* _Text excerpt_
● ● ●

Well, we didn’t. In fact, there was no mention of Affirm in Peloton’s IPO filings or subsequent 10-K and 10-Q filings, which is odd given the importance of this partnership to Peloton’s business model.
It only became apparent how important Affirm is to Peloton when Affirm filed an S-1 with the intention to IPO in the coming weeks.
You can see from the Affirm S-1 that as of the September 2020 quarter, 30% of AFRM’s revenue is derived from sales of Peloton products, up from 14% last year. Presumably the vast majority of Peloton derived revenue is linked to the sale of stationary bikes and treadmills given their high selling prices.
As you can see, Peloton pays Affirm a simple percentage of the gross dollar value of sales (called a Merchant Fee) and gets the benefit of balance-sheet-as-a-service, if you will.
Without knowing the exact percentage paid to Affirm from Peloton sales, it is hard to know exactly how much of Peloton’s revenue is financed, but we can estimate. Given that AFRM itself has grown revenue nearly 100% YoY and Peloton’s share of that revenue has risen over 100% (from 14% to 30% share YoY), it is safe to say a vast majority of the growth at Peloton YoY was financed through Affirm.

● ● ●

Stored records:

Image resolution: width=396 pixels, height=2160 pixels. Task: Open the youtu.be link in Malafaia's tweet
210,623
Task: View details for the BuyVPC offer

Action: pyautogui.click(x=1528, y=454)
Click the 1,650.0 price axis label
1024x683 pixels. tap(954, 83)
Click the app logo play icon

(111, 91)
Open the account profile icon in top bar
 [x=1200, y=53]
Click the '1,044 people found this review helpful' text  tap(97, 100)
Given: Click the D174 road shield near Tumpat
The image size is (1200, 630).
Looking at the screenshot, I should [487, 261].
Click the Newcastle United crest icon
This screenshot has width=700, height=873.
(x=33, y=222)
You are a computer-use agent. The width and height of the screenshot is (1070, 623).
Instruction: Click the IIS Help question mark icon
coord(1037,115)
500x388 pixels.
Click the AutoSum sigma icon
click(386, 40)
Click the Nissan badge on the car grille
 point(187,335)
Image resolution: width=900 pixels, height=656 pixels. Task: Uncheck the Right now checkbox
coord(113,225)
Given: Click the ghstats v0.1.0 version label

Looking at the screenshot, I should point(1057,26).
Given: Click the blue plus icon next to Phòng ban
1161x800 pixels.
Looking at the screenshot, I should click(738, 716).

● ● ●

* _Explore the material_
**1.** In the passage about Peloton and Affirm, what percentage of Affirm's revenue came from sales of Peloton products as of the September 2020 quarter?
**2.** Write out the stretch of the passage about Peloton and Affirm from "As you can see, Peloton" through "if you will.".

* _Answers for the tasks_
**1.** 30%

**2.**
As you can see, Peloton pays Affirm a simple percentage of the gross dollar value of sales (called a Merchant Fee) and gets the benefit of balance-sheet-as-a-service, if you will.